Data suggests Saturn's gigantic hexagon might reach hundreds of kilometers high

Scientists are pouring through the data that the Cassini Saturn mission provided on the ringed planet and its atmospheric conditions. Back in 2004 Cassini originally found that the southern hemisphere was in summer and a broad, warm, high-altitude vortex was spinning in the southern pole with no similar conditions existing in the colder, wintertime, northern pole.

Now that the seasons on Saturn are starting to change the Cassini data suggests that a similar vortex is starting to form near the northern pole. Scientists note that this particular vortex sits hundreds of kilometers above the clouds in the stratosphere of the planet. A surprise finding for the scientists was that the edges of this new Vortex appear to be hexagonal matching the pattern seen deeper in the atmosphere.

Scientists expected a vortex to form at the northern pole as it warmed, but the shape of the vortex was a surprise. The team says that either two hexagon vortex weather patterns formed spontaneously and identically, or the hexagonal vortex is massive and towers vertically for several hundred kilometers. Most of the weather on Saturn is in the cloud levels of the planet. The north polar hexagon has been studied for decades.

That pattern was thought to be akin to the Polar Jet Stream here on Earth. The new data comes thanks to Cassini finally begin able to study the northern pole in infrared light. That portion of the planet was originally too cold for IR studies, but the summer warming trend has made IR possible.
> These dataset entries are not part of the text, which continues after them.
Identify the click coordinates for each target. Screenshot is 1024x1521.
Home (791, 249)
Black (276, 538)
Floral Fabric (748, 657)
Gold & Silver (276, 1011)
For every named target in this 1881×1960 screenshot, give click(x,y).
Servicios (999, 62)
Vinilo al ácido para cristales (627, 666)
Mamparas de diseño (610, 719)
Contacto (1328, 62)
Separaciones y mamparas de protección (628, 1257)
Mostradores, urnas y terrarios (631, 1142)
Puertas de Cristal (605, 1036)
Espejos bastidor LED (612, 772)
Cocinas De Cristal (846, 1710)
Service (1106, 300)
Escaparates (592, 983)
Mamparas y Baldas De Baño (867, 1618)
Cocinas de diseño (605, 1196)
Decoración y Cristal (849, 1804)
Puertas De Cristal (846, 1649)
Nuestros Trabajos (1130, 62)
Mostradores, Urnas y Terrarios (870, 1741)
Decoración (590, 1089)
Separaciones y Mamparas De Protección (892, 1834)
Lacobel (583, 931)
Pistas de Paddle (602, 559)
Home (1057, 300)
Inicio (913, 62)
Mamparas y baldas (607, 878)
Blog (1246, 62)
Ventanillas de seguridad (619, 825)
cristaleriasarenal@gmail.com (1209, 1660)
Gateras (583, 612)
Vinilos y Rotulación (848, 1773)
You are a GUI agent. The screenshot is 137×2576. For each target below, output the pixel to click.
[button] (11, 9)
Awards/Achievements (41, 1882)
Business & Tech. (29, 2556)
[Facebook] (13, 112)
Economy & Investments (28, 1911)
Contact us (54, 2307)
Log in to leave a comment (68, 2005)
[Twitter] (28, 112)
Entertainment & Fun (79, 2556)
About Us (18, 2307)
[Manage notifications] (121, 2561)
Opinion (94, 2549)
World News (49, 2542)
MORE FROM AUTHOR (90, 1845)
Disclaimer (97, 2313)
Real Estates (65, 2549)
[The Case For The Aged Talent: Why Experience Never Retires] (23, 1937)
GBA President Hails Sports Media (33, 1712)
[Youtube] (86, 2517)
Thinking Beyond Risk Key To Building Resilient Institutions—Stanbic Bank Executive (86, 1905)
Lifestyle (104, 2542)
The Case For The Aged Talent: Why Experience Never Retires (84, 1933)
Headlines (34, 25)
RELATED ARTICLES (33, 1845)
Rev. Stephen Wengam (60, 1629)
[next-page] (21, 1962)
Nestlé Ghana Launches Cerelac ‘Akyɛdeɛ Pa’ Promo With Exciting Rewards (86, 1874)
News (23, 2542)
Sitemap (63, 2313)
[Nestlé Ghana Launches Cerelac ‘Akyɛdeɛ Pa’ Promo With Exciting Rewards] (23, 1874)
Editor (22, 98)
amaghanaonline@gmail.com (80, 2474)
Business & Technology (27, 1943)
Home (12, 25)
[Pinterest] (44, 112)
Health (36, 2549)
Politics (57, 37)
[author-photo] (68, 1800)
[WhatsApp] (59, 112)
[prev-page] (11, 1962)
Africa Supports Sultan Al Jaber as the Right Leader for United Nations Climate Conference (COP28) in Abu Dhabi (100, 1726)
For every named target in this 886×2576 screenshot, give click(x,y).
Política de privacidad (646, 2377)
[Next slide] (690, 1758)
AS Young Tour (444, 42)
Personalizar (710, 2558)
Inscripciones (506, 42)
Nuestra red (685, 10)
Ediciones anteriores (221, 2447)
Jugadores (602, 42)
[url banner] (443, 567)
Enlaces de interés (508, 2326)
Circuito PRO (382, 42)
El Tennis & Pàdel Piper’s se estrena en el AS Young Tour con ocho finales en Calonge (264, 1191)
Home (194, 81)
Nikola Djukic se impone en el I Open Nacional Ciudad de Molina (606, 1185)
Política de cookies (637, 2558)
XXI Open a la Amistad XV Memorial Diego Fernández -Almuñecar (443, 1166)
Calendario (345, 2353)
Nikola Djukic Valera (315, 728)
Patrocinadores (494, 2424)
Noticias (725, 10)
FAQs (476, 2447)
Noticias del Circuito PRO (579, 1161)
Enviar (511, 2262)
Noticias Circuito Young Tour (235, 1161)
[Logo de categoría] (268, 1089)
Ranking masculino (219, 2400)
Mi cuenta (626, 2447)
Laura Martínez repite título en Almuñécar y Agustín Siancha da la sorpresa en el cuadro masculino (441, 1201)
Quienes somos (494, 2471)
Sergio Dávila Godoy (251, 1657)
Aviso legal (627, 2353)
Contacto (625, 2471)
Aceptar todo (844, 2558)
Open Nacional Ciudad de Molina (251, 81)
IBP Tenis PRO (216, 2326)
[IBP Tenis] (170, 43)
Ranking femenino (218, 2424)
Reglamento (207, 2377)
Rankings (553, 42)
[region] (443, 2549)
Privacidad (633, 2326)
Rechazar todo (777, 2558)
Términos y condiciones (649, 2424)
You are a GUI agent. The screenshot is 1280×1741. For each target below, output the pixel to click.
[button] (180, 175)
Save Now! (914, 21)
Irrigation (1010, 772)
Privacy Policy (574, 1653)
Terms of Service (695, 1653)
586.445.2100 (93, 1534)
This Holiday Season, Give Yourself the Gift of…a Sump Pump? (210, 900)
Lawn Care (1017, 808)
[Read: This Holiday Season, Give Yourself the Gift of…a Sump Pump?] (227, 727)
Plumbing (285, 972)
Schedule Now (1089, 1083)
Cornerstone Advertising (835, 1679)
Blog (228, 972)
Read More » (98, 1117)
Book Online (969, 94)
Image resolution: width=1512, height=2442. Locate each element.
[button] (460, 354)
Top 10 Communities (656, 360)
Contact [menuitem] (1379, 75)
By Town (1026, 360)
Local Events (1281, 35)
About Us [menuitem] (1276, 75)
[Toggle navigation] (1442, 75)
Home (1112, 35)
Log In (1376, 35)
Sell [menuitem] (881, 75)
Data suggests that the two poles of Saturn behave very differently. This leads to two possibilities, one is that there is a fundamental asymmetry in the poles of Saturn science doesn't yet understand. The other is that the north polar vortex was still developing in the last observations and continued to develop after Cassini died in 2017. Researchers will continue to investigate this phenomenon and believe that it is unlikely that a single massive tower-like vortex can exist due to wind conditions that change with altitude.